Answer these questions using the biography of Abraham Shadd below:
1. In what year was Mary Ann Shadd, his first child, born?
2. What business did Abraham Shadd take over from his father Jeremiah?
3. In which city were the 1841 and 1848 black national conventions held?

- PAGE TEXT -
==================================================

Abraham Doras Shadd (March 2, 1801 – February 11, 1882) was an African-American abolitionist and civil rights activist who emigrated to Ontario, Canada, and became one of Canada's first black elected officials. He was the father of prominent activist and publisher Mary Ann Shadd and her siblings Eunice P. Shadd and Isaac Shadd.

Early life 
Abraham Shadd was born on March 2, 1801, to Jeremiah Schad and Amelia Siscoe. Jeremiah Schad was a son of Hans Schad, alias John Shadd, a native of Hesse-Cassel who had entered the United States serving as a Hessian soldier with the British Army during the French and Indian War. Hans Schad was wounded and left in the care of two African-American women, mother and daughter, both named Elizabeth Jackson. The Hessian soldier and the daughter were married in January 1756 and their first son was born six months later. Sources dispute whether Abraham was born in Pennsylvania and moved to Delaware, or was born in Delaware. Abraham spent most of his early life in Wilmington, Delaware, eventually taking over the shoe-making shop his father Jeremiah had created.

Personal life
Shadd married Harriet Parnell in the early 1820s and together in 1823 had their first of thirteen children, Mary Ann Shadd. She and her siblings would be raised Catholic.

Civil rights and abolitionist movements 
By the 1830s, Abraham Shadd started to become more prominent in the abolitionist movement. He used both his homes in West Chester, Pennsylvania, and Wilmington, Delaware, to provide lodging for fugitive slaves fleeing southern states.  He was a prominent voice in the anti-colonization movement. Shadd was one of five black men at the founding of the Board of Managers of the American Anti-Slavery Society in 1833, as well as a prominent member of the Colored Conventions Movement, serving as a leading delegate in both the 1841 and 1848 black national conventions, both held in Philadelphia.

==================================================

- SOURCE EXCERPT -
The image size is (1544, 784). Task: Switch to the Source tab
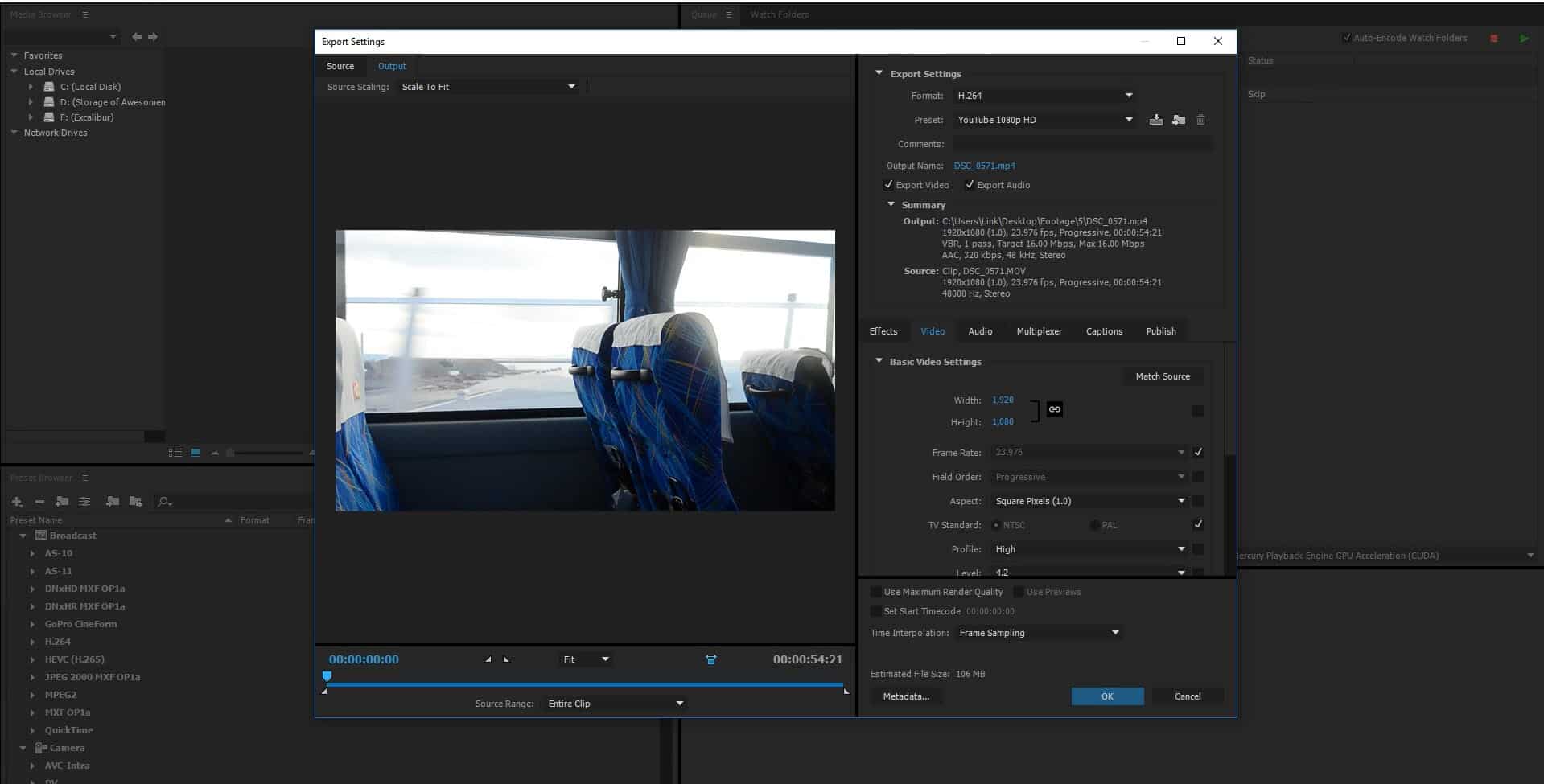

==================================================

- ANSWER TO THE TASK -
1. 1823
2. The shoe-making shop his father had created
3. Philadelphia